I have been using vinyl cutter / heat press combo to make personalized shirts in small quantities for a while, but now I am trying to place a bid on school event t-shirts for my kids' school.

I hear they got a "very good deal" on shirts via someone who had connection for the same event last year, so they are hoping I can do the same.
I am not going to cut / weed vinyl for 500+ tees, so I will be ordering custom plastisol transfers.
To compete, I am going to use the 15cents transfer by F&M.
Front design is two-colored (navy and white). And single color design on back.

I can order the white part and navy part separately (to make it "single color" for 15c transfer) and combine them when I press them, correct?
And their white ink does not require base ink?

I know pressing that many shirts three times per shirt is very hard.
Maybe I could bribe my kids into pressing some...
Am I crazy not outsourcing the printing to a screenprinter?
The total cost for the transfer per shirt is about 90cents after shipping.
Is outsourcing going to be cheaper?

I am just not comfortable with the thought of putting everything in someone else's hand, since I have never used anybody other than myself 

Thank you for your input, pros!!
Kay the newb


----------



## denniswkim (May 16, 2009)

Look at the price for the FM two color. Comes out a little more expensive, but not much when looking at 500 + transfers, plus then you have a single press front, and single press back. Additionally, if you can gang you designs into 13 x 19 for front and back, you could possibly go to another supplier, who can do an entire gang sheet for you on all prints, even two color.

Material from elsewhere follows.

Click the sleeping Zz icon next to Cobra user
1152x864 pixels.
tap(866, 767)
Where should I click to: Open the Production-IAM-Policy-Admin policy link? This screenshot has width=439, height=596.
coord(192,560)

I have used Versatranz, and Transfer Express for large gang sheets. I believe you can also order gangs from F&M and look at their two color prices.

Look around and consider you prints. If you can reduce the number of times you have to print each shirt, it will definately make it easier on you.

Dennis


----------



## NeonTees (Apr 25, 2010)

Transfers sound cheaper but consider the time. At approximately a minute a shirt you have 9 hours or so of pressing time and 1500 or more times to close that press to do those 500 shirts. I love transfers and use them often, just not for large jobs that can be screen printed. If you can find a good local contract printer that will take those jobs it may be easier. Just my $0.02.


----------



## royster13 (Aug 14, 2007)

Are the shirts being supplied?.....If so, that means you have to get them to and from the printer....

As far as subbing it out, you should be able to get that job done for about 1.00 per shirt (depending on your location)...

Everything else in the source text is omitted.